His testimony before the Senate Judiciary Committee on Thursday was a howl of partisan rage. He said the behavior of Democrats on the committee was “an embarrassment” and “a good old-fashioned attempt at Borking.” He said they were “lying in wait” with “false, last-minute smears.”
The proceedings were, he said, “a national disgrace,” a “circus,” a “grotesque and coordinated character assassination,” and a “search and destroy” mission. He blamed Democrats for threats against his family, “to blow me up and take me down.”
“This whole two-week effort has been a calculated and orchestrated political hit, fueled with apparent pent-up anger about President Trump and the 2016 election,” he said, “. . . revenge on behalf of the Clintons and millions of dollars in money from outside left-wing opposition groups.”

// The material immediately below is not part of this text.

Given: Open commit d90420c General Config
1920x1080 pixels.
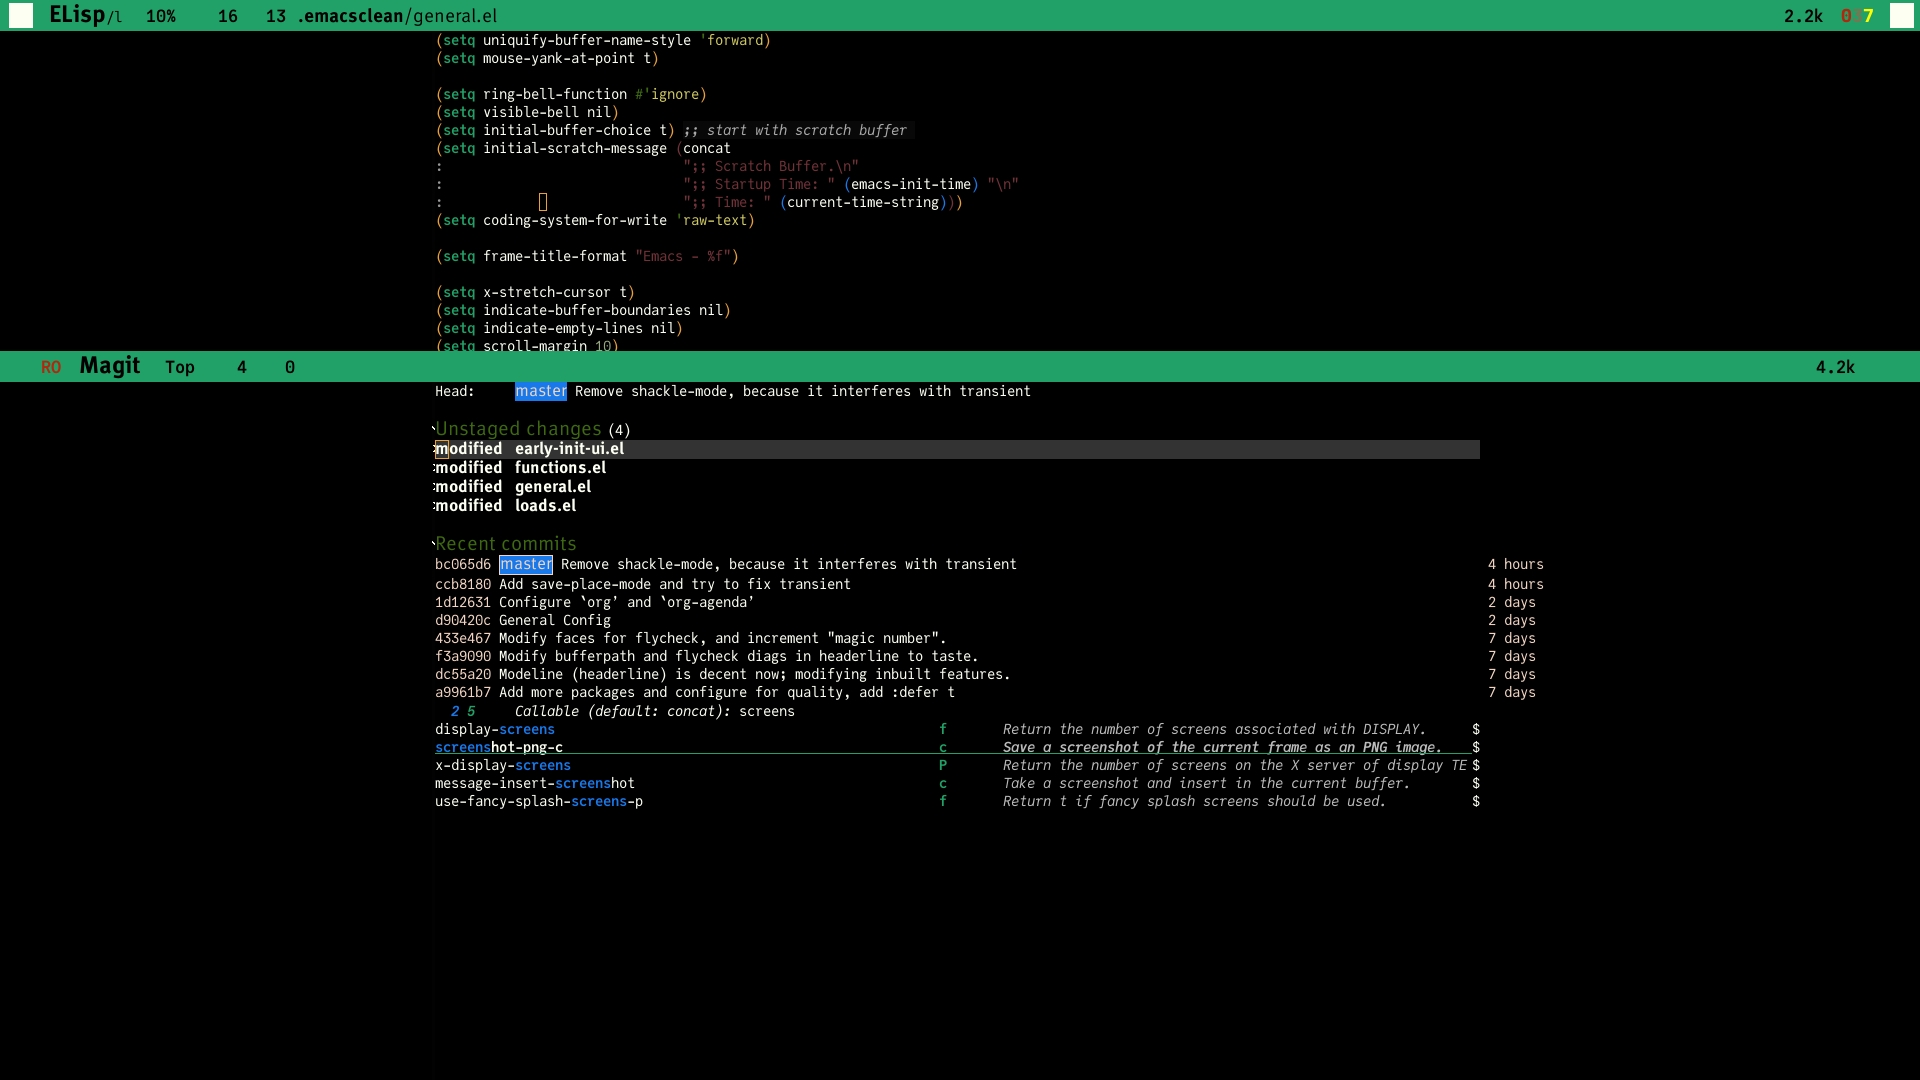Looking at the screenshot, I should tap(554, 621).
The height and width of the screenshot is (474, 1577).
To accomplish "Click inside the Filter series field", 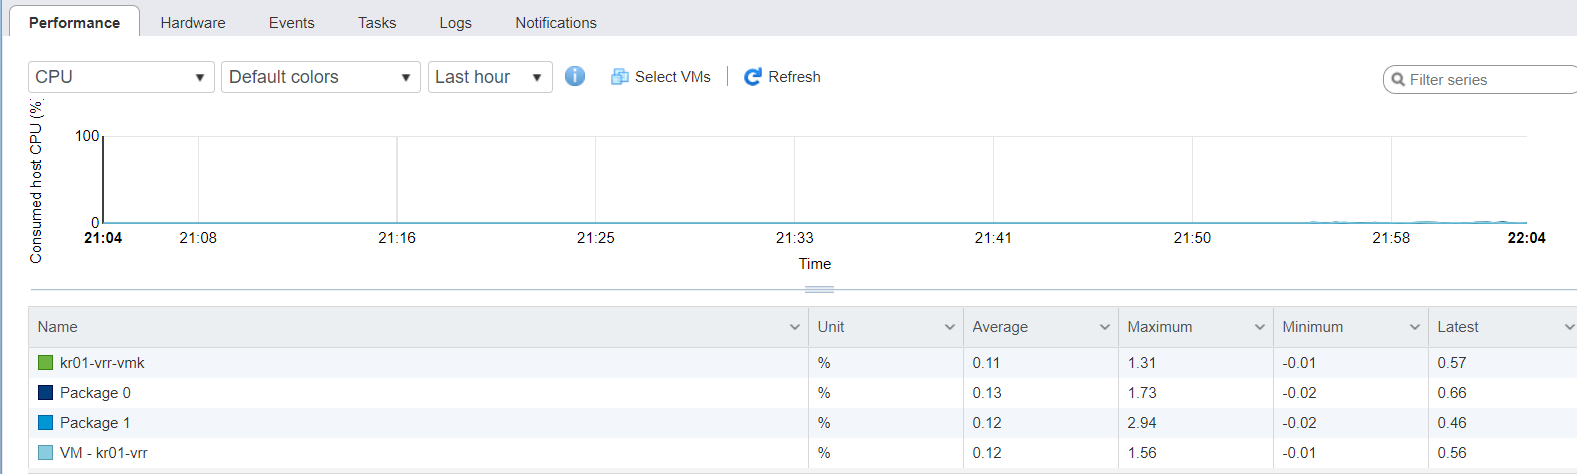I will pos(1480,80).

Kavanaugh shouted and scowled, sniffed and wept, turned the pages of his text as if swatting insects and thumped the witness table. Gone was the nominee who two weeks ago preached judicial modesty. Gone was the man who on Monday spoke to Fox News about fairness and integrity and dignity and respect.
On Thursday afternoon, after his main accuser, Christine Blasey Ford, gave such compelling testimony that even Republican senators described her favorably, Kavanaugh ripped off the mask — or the robe, as it were — and revealed himself to be the man he was when, as a lieutenant to Kenneth Starr in the 1990s, he proposed to hit President Bill Clinton with a sexually vulgar line of questioning.
Beckoning to the Democrats, he said: “Thanks to what some of you on this side of the committee have unleashed, I may never be able to teach again. . . . I may never be able to coach again.” (If his nomination is defeated, he would still retain his lifetime seat on the nation’s second-most powerful court.)
He mocked his Democratic questioners. Asked by Sen. Sheldon Whitehouse (D-R.I.) about his drinking, Kavanaugh shot back: “I like beer. I don’t know if you do. Do you like beer, senator, or not? What do you like to drink? Senator, what do you like to drink?”
Sen. Amy Klobuchar (D-Minn.), mentioning her father’s alcoholism, asked whether Kavanaugh had ever blacked out. “I don’t know. Have you?” he responded. Pressed, he replied, “I’m curious if you have.” He later apologized.
Kavanaugh had cast aside judicial restraint for fury and ridicule. Perhaps he figured his nomination was doomed, and his scorched-earth testimony was a parting shot. Or perhaps he calculated that he could salvage his prospects only by making the fight about tribal partisanship rather than sexual assault.
Except that it isn’t. If Kavanaugh isn’t confirmed, it will be because of Republican votes from the likes of Sen. Jeff Flake (Ariz.) — who on Friday forced Republican colleagues to accept a delay while the FBI reviews Ford’s allegation — and Sens. Susan Collins (Maine) and Lisa Murkowski (Alaska), who have expressed concerns. Polling shows plunging support for Kavanaugh among Republican women. Republicans on the Judiciary Committee — all men — were concerned enough about appearances to hire a female prosecutor to question Ford; this produced frivolous lines of questioning about her fear of flying and who paid for her polygraph.
Fighting Ford’s sexual assault allegation on the merits was difficult to sustain. Even Trump thought Ford seemed credible, and Kavanaugh appeared reluctant to have the FBI investigate her claims (he derided “phony” questioning on the topic) or to have the committee hear from the alleged eyewitness. He acknowledged that he sometimes drank “too many beers” (how many? “whatever the chart says”) and, while he hadn’t blacked out, he had “gone to sleep” after drinking and had also vomited from it.
Eventually, Republican senators jettisoned their distaff mercenary and joined with Kavanaugh in his attempt to cast the fight as partisan. Sen. Lindsey O. Graham (S.C.) called it “despicable” and a “sham.” Sen. John Cornyn (Tex.) called the proceedings the most “embarrassing scandal for the United States Senate since the McCarthy hearings.”
But this required accepting Kavanaugh’s word that the accusations are variously “a joke,” “a farce,” “crazy,” “nonsense,” “refuted” or with “no corroboration.”
Maybe so. Or maybe he doesn’t remember. But this we know: Kavanaugh’s response, which he took care to say he wrote himself, revealed him to be a political hack more than a jurist. “Your coordinated and well-funded effort to destroy my good name and to destroy my family will not drive me out,” he told the Democrats, threatening them that “what goes around comes around.”
Partisanship and revenge fantasies: Exactly what we don’t need on the Supreme Court.